START Input for this task

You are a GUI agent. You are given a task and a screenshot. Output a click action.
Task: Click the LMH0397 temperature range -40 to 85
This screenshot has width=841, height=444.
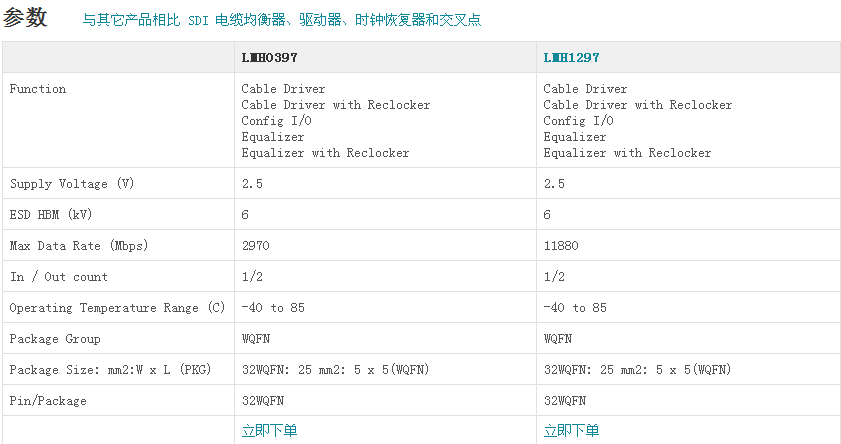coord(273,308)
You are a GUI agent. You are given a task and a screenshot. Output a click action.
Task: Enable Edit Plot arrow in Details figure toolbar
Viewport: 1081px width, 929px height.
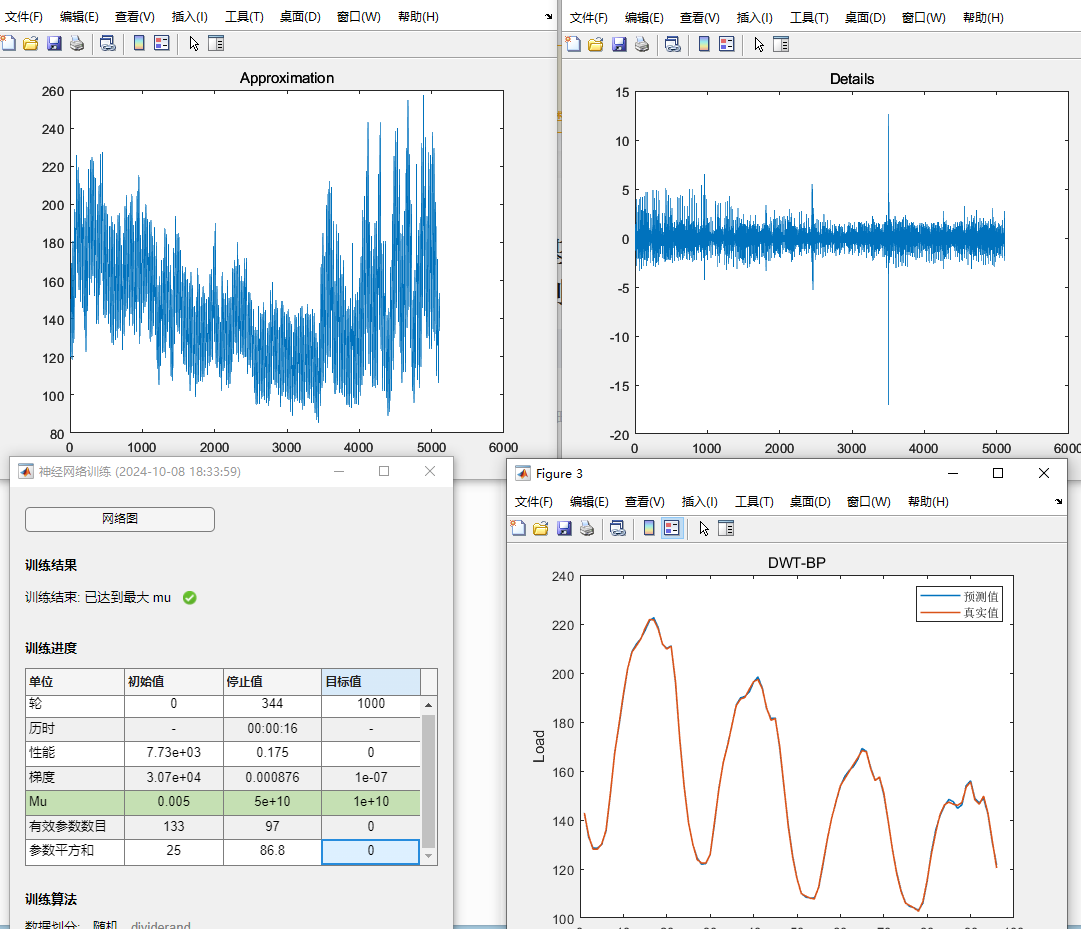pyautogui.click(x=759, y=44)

END Input for this task
START Input for this task

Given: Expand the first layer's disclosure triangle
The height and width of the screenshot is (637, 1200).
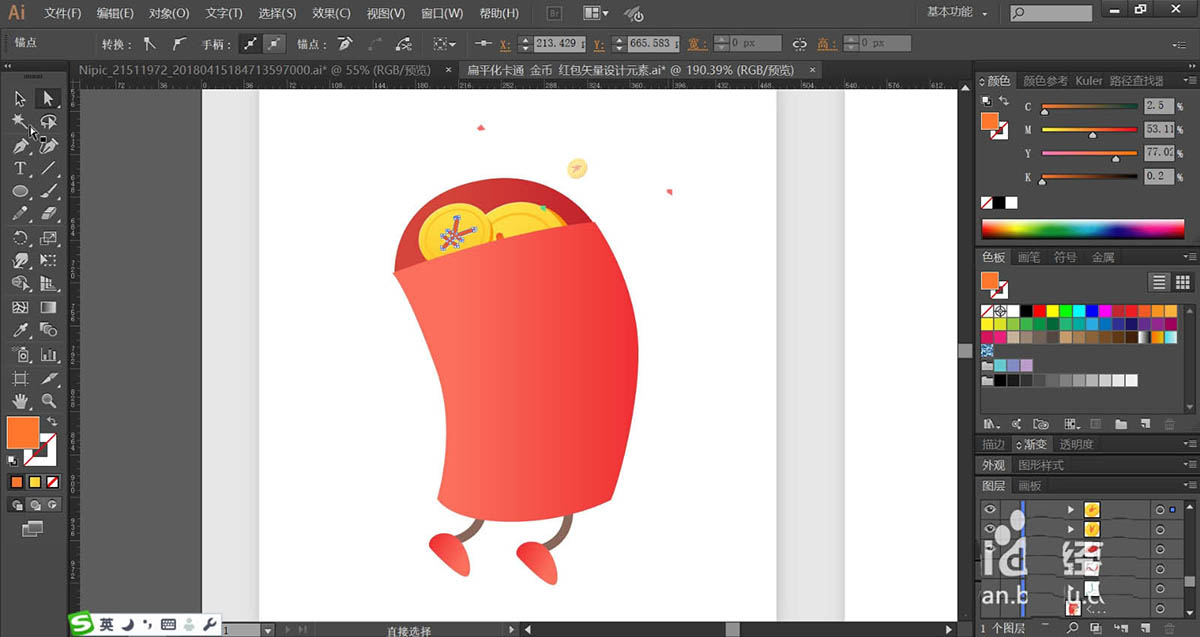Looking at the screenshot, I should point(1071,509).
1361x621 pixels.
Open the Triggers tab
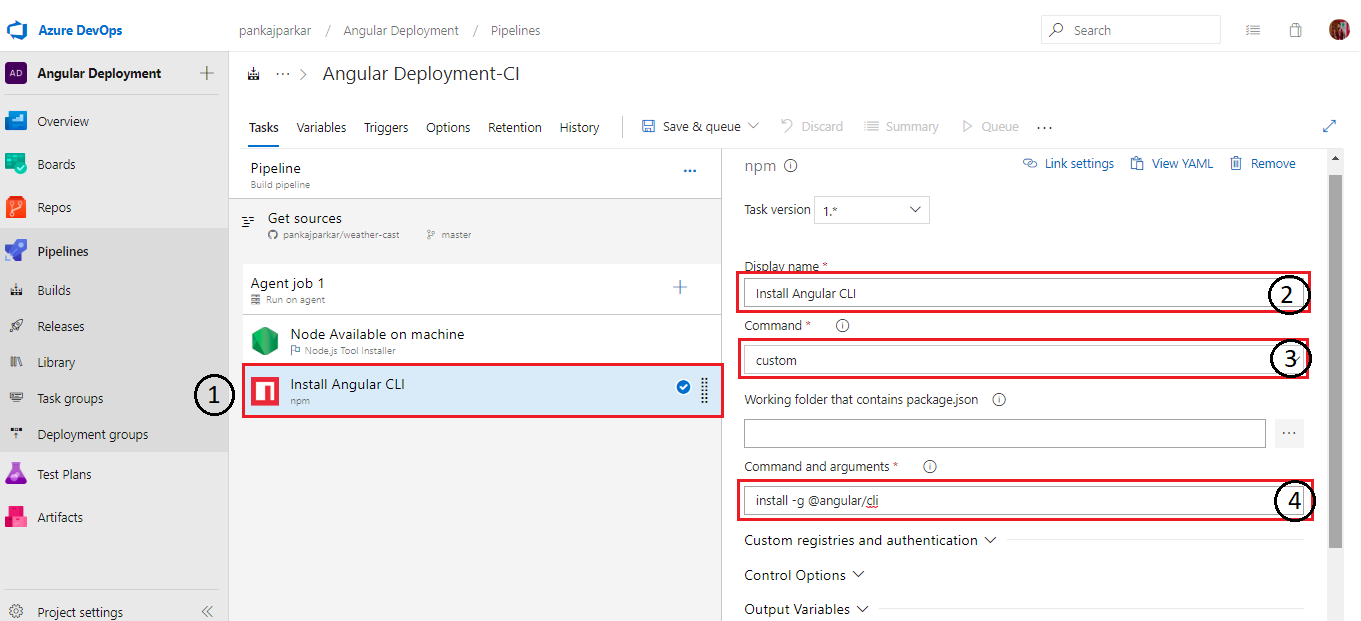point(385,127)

END Input for this task

Copy the lines above between the one holding "Task: Click the" and the one holding "Task: Enable Edit", inclusive. Drop the pictures.

Task response -
Task: Click the LMH0397 temperature range -40 to 85
This screenshot has width=841, height=444.
coord(273,308)
You are a GUI agent. You are given a task and a screenshot. Output a click action.
Task: Enable Edit Plot arrow in Details figure toolbar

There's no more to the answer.